In a separate study, doctors found that children whose parents smoke are three to four times as likely as other children to develop serious infectious diseases requiring hospitalization.

"I don't think anyone before has demonstrated that the association is not just for mild illnesses, but for really serious infections as well," said Anne T. Berg of the Yale University School of Medicine, principal author of the study.

The two studies appear in the current issue of the American Journal of Epidemiology.

The study that raised questions about smoking's effects on men's sperm also found that mothers' smoking could lead to an increased risk of cancer in children.

Sandler, Esther M. John of the Stanford University School of Medicine and David Savitz of the University of North Carolina studied 223 children with cancer and 196 children without cancer who were selected as a control group.

The researchers found that the risks of leukemia and lymphoma were 30 percent higher in children whose mothers smoked during pregnancy.

They also found that children exposed only to their father's smoking before birth had an increased risk of leukemia, lymphoma and brain cancer.

"A distinguishing feature of our study is that we found fathers' smoking to be an independent risk factor," John said. "If the association with fathers' smoking is confirmed in future studies, it may suggest a genetic effect on the sperm cells caused by the fathers' smoking," she said.
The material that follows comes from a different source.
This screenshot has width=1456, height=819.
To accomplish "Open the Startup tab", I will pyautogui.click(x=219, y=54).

The increased cancer risk might also be due to the children's exposure to fathers' cigarette smoke after birth, Sandler said.

"One thing nobody's started to look at is whether all this smoking over the past 80 years or so has affected the whole genetic pool," said A. Judson Wells, a volunteer with the American Lung Association and an authority on passive smoking. "There are worries about this."
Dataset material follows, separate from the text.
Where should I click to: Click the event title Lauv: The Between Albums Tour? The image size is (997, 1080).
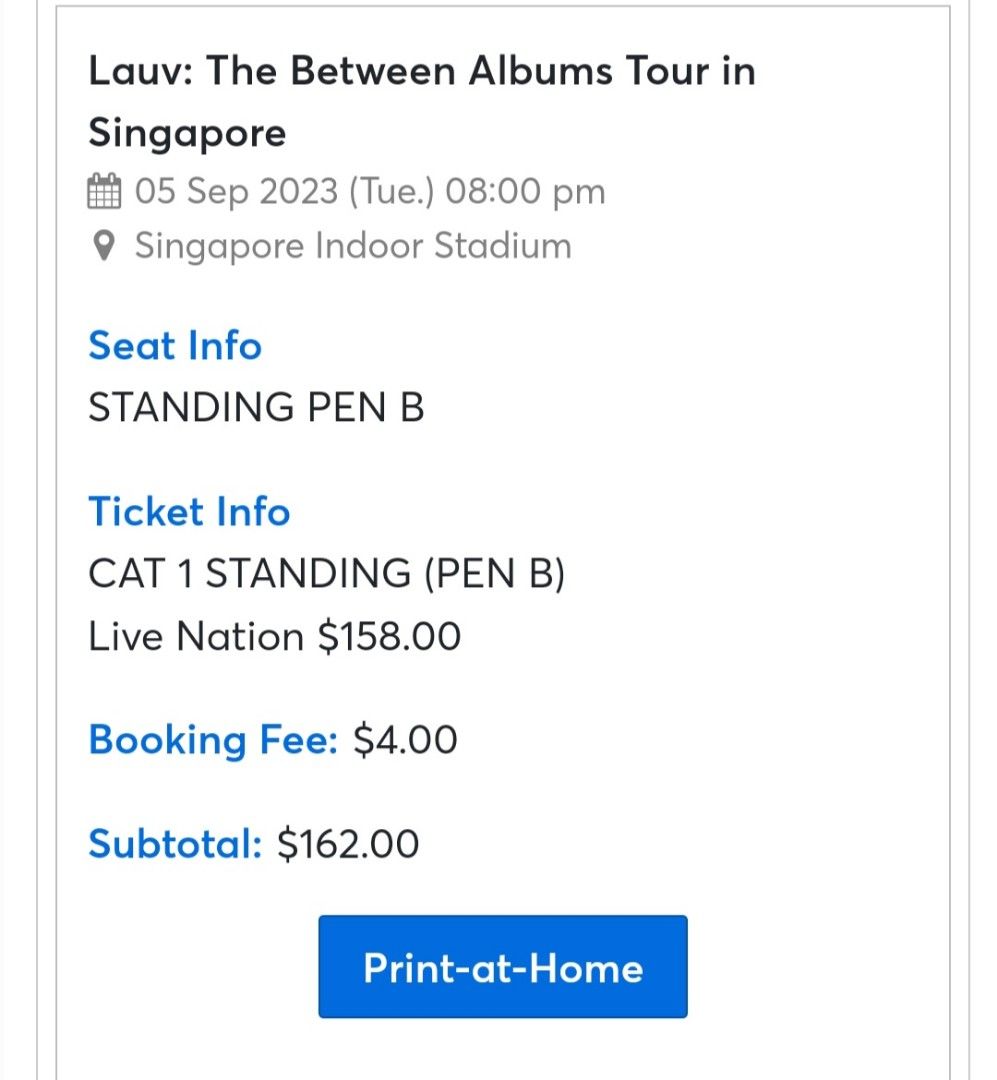(x=422, y=70)
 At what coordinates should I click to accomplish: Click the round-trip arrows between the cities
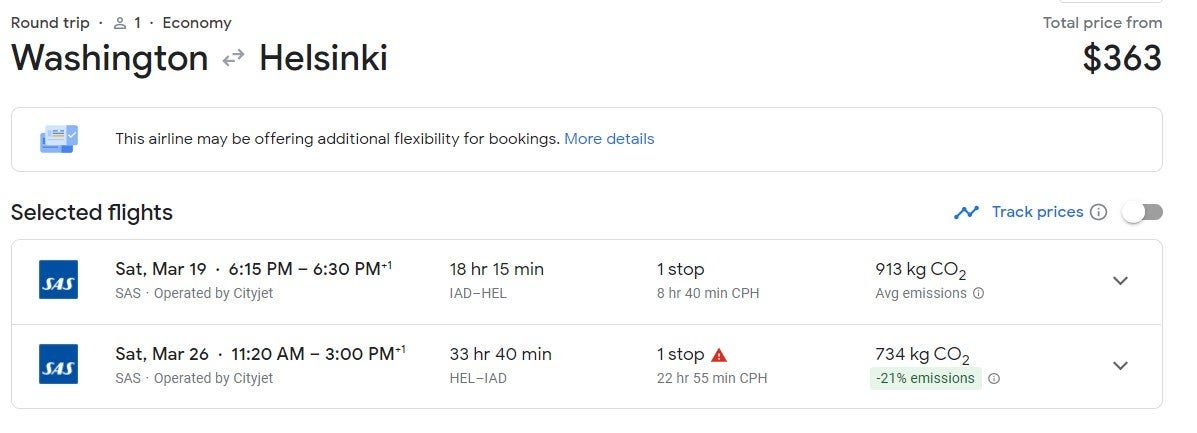coord(233,59)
John and her colleagues estimated that about 6 percent of all childhood cancers and perhaps 17 percent of cases of acute lymphocytic leukemia might be due to mothers' smoking.

The other study, linking parents' smoking to serious infections, was designed to see if attendance at day-care centers increased children's risk of getting infectious disease. (It generally did not.) But the researchers found something they were not looking for.

"We did find that children who were hospitalized {for infectious diseases} were more likely to live with a smoker than were children who were not hospitalized," Berg said.

The children had an increased risk of a variety of infections, including digestive system and respiratory infections, Berg said. That could mean that smoking is depressing the children's immune systems generally, allowing infections to take hold more easily, she said.